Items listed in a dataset
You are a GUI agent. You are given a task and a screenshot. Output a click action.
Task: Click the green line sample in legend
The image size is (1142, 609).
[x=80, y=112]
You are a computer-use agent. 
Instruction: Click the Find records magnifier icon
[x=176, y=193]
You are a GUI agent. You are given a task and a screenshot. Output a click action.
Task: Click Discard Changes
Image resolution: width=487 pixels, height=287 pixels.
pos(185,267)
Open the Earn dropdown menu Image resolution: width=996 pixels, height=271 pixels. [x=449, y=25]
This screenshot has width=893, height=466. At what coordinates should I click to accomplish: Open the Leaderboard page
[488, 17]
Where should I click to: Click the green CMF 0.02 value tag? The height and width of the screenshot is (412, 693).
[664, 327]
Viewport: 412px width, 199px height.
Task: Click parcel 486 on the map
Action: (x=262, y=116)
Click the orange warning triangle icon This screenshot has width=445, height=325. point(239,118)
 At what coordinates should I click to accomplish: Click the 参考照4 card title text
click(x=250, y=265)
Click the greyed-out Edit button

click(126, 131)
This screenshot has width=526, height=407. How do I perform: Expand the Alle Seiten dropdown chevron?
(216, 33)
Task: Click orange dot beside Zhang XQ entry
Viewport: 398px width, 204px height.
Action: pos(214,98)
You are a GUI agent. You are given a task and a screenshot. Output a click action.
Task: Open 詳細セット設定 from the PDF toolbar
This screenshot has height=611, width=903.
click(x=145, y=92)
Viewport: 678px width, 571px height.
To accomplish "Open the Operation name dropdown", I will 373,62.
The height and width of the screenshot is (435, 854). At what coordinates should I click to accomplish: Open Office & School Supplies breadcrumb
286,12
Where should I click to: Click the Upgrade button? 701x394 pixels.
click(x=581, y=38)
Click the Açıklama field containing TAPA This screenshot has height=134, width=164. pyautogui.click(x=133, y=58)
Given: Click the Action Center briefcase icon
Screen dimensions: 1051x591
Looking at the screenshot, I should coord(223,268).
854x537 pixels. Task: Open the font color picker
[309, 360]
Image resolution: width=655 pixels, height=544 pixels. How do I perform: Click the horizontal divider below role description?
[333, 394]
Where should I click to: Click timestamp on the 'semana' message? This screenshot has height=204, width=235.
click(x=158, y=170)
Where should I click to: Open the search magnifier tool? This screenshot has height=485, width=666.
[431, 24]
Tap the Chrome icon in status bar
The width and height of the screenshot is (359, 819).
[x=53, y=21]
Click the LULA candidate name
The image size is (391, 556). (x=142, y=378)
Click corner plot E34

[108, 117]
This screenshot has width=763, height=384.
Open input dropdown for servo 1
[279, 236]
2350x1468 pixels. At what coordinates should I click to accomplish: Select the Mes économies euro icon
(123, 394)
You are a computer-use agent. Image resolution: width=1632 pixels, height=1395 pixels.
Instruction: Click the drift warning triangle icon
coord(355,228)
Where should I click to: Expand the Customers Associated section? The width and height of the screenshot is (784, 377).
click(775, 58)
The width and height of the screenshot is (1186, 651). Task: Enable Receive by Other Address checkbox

§ **CHALLENGE**: Rewrite the lines from the first one up to and including the line with "click(x=581, y=38)", replacing "screenshot" with "screen capture" and changing nothing else.

§ **FULL OUTPUT**:
You are a GUI agent. You are given a task and a screen capture. Output a click action.
Task: Click the green line sample in legend
The image size is (1142, 609).
[x=80, y=112]
You are a computer-use agent. 
Instruction: Click the Find records magnifier icon
[x=176, y=193]
You are a GUI agent. You are given a task and a screen capture. Output a click action.
Task: Click Discard Changes
Image resolution: width=487 pixels, height=287 pixels.
pos(185,267)
Open the Earn dropdown menu Image resolution: width=996 pixels, height=271 pixels. [x=449, y=25]
This screen capture has width=893, height=466. At what coordinates should I click to accomplish: Open the Leaderboard page
[488, 17]
Where should I click to: Click the green CMF 0.02 value tag? The height and width of the screen capture is (412, 693).
[664, 327]
Viewport: 412px width, 199px height.
Task: Click parcel 486 on the map
Action: (x=262, y=116)
Click the orange warning triangle icon This screen capture has width=445, height=325. point(239,118)
 At what coordinates should I click to accomplish: Click the 参考照4 card title text
click(x=250, y=265)
Click the greyed-out Edit button

click(126, 131)
This screen capture has width=526, height=407. How do I perform: Expand the Alle Seiten dropdown chevron?
(216, 33)
Task: Click orange dot beside Zhang XQ entry
Viewport: 398px width, 204px height.
Action: pos(214,98)
You are a GUI agent. You are given a task and a screen capture. Output a click action.
Task: Open 詳細セット設定 from the PDF toolbar
This screen capture has height=611, width=903.
click(x=145, y=92)
Viewport: 678px width, 571px height.
To accomplish "Open the Operation name dropdown", I will 373,62.
The height and width of the screen capture is (435, 854). At what coordinates should I click to accomplish: Open Office & School Supplies breadcrumb
286,12
Where should I click to: Click the Upgrade button? 701x394 pixels.
click(x=581, y=38)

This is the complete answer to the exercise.